Kawarau River Bridge
Kawarau River Bridge

Kawarau Gorge Suspension Bridge

Suspension bridges in New ZealandQueenstown-Lakes DistrictBungee jumping sitesBridges in OtagoHeritage New Zealand Category 1 historic places in Otago
3 min read

Pilots approaching Queenstown Airport know it as Bungy Bridge -- a mandatory reporting point where general aviation aircraft check in before threading through the mountains toward the runway. That a 19th-century suspension bridge serves as a modern navigation waypoint captures something essential about this structure. The Kawarau Gorge Suspension Bridge has been reinventing its purpose for nearly a century and a half, from goldfield highway to obsolete relic to the place where commercial bungee jumping was born. It hangs 43 meters above the Kawarau River, and it has never stopped being the most interesting way across.

A Road to the Goldfields

By the late 1870s, Central Otago's gold rush was past its initial frenzy but far from finished. Miners, merchants, and machinery still needed to cross the Kawarau River to reach the diggings beyond. Engineer Harry Higginson designed a suspension bridge to span the gorge, and construction was completed in late 1880. The bridge became a critical link in the route from the Wakatipu Basin to the Central Otago goldfields, carrying wagon traffic, livestock, and foot travelers across a river that offered no easy fording. For over 80 years, the bridge served as a working piece of infrastructure. Traffic finally moved to a new highway bridge on State Highway 6 in 1963, and the old suspension bridge entered a quieter chapter -- recognized by the New Zealand Historic Places Trust as a Category I historic place, one of the country's most significant heritage structures.

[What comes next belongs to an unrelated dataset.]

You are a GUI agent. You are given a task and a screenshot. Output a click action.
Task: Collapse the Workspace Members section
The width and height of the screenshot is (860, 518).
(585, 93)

The Leap That Changed Everything

The bridge might have remained a footnote in goldfield history if not for AJ Hackett and Henry van Asch. In 1988, Hackett -- who had already made headlines by bungee jumping off the Eiffel Tower -- chose the Kawarau bridge as the site for the world's first permanent commercial bungee jumping operation. The appeal was obvious: 43 meters of clear air above a swift river in a dramatic gorge, with the added gravitas of a Victorian-era bridge. The Kawarau became the birthplace of an industry that would spread to every adventure-tourism destination on earth. Today, the AJ Hackett Bungy Company still operates from the bridge, and jumpers still plunge toward the blue-green water below while spectators line the viewing platforms. Ziplines have been added alongside the bungee, but the essential experience remains unchanged -- a willing step off solid ground into empty space.

Where Trails Converge

The bridge sits in a Department of Conservation reserve between the start of the Crown Range Road and the Gibbston wine-growing area, in one of the most scenically concentrated corridors in New Zealand. The Queenstown Trail -- a network of walking and cycling tracks -- crosses the river here, carrying runners, walkers, and mountain bikers over the same deck that once bore gold-laden wagons. The gorge itself is a study in geological force: the Kawarau River has cut deep into schist rock, creating walls that glow gold and grey in the afternoon light. Vineyards climb the sunny terraces above, and the road to the Crown Range -- the highest sealed road in New Zealand -- switchbacks into the mountains just upstream. For pilots, the bridge remains a practical landmark. The Civil Aviation Authority's approach guidance for Queenstown references Bungy Bridge by name, making this heritage structure part of the living airspace as well as the living landscape.

From the Air

Located at 45.01S, 168.90E in the Kawarau Gorge between Queenstown and Cromwell. The bridge is designated as 'Bungy Bridge' by the Civil Aviation Authority of New Zealand and serves as a VFR reporting point for aircraft approaching Queenstown Airport (NZQN), approximately 15 km to the west. The suspension bridge is visible spanning the gorge below State Highway 6's modern bridge. The Crown Range Road climbs into the mountains to the north, and the Gibbston wine region lies to the east. Best viewed at 2,000-4,000 ft when transiting the gorge.